A decade ago, I remember buying 500MB or 1GB of mobile internet credit and burning through that in an evening just reading news and stuff. Today, with uBlock Origin and NoScript, I can buy the same amount of mobile internet and it lasts me quite a while. I therefore concluded that, while website bloat does exist, what really consumes bandwidth is advertising, and that can be avoided. Moreover, a decade ago lazy loading of images was not common, but now the respective CSS tag exists, is supported by browsers, and widely implemented by CMSs like Wordpress.

Just as web pages are adapted according to browser capabilities and existing mobile/desktop standards, sites can be adapted to very low bandwidth users. Not all of them, but many.

There's no point in Google Maps trying to send a VLB continuously updated set of map tiles, but an interface for the travel directions system can fit in a 4KB page - about 4 seconds of 9600bps usage. Get the weather, read the news, read and write blogs stripped of JavaScript and images, send and receive enough email to run your errands -- all these things are very high value for people who don't otherwise have connectivity, and very cheap to provide for them.
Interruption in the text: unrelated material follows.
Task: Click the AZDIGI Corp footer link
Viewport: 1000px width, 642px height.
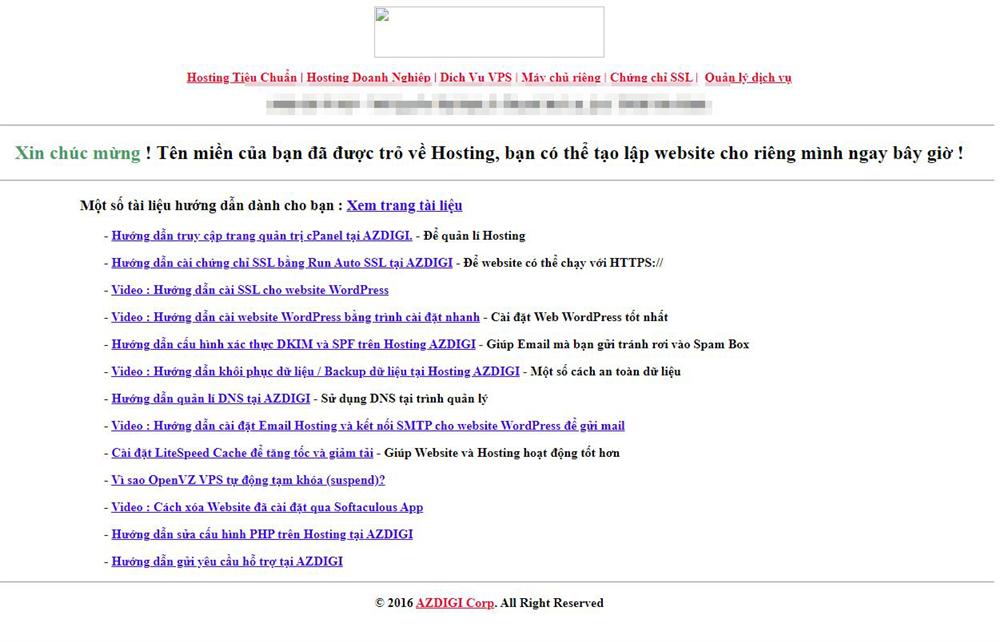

How do you know the percentage. Some stuff you may just never know. I very consciously avoid websites I know use a lot of JS or are bloated on mobile. Mostly news websites.

I often read in subway, where I need to load the page in 3-4 seconds or I'm in the tunnel again without the signal. In some stations I only get 50kbit/s or so.

Most websites don't cut it so I don't even bother. Those who cut it though, I get engaged with more, because I can't go anywhere else without a signal.

In a nice world I would write a scrapper + alternate website that hosts only the content and some simple navigation over plain HTML, preferably with as little CSS as possible. There's the annoyance of copyright though, so no way of making this public.


I wish every browser does that! Web site has no business storing data on my computer more than 4093 bytes (that is already too much) per domain in my computer just because I visited a web page. 10 MB - 10GB of data is too much.

Outline.com except it's a browser and you don't have to input specific URLs every single time

Alternatively everyone can just stop making 5MB websites. My 1kb/s mobile Verizon connection can't handle it


Apparently, my website's heaviest page costs 0 to 1 cent. Smaller pages are a fifth of the size.

It bothers me that many similar websites (i.e. text content) load 2-5 MB of data for just text on a page. Pretty much everything past the first few kilobytes are useless to the reader.

These websites fall apart when you're not on a recent Macbook with a wired gigabit connection. Developers forget that people browse the web in the subway, on intercity trains and on crappy hotel/airport internet.


I'm not taking a side, just trying to add some numbers. Let's ignore the privacy/uptime concerns for the sake of this comment.

If every site you visit has 350kb of stuff that would benefit from a CDN JS but also some CSS and fonts (google fonts, bootstrap, etc.) If you visit 50 pages a day in a 30 day month, that's a little over 500mb of data.

.35mb x 50sites x 30days = 525mb

That would be a ton of easily avoidable data in regards to mobile plans depending on where you are. This number isn't 100% accurate though, many "normal" (read - not techy hackernews readers) might only visit say a dozen sites a day or less (let's ignore apps like facebook/snapchat/etc). Even that might be a stretch.

Then again students and other "savy" users might be going across hundreds of new sites a day.

For you the host? Unless you're a massive beast, most of us "hobbiests" fit within the free bandwidth of 5$ vps services anyway.


Side note: It's ridiculous that webpages are often several MBs in size these days, while offering nothing more in value for all that extra weight.

In terms of saving on data, I think Opera Mini [0] is a good compromise. They compress the hell out of the page and images (there's even an option to strip images away), but they don't mess with the layout.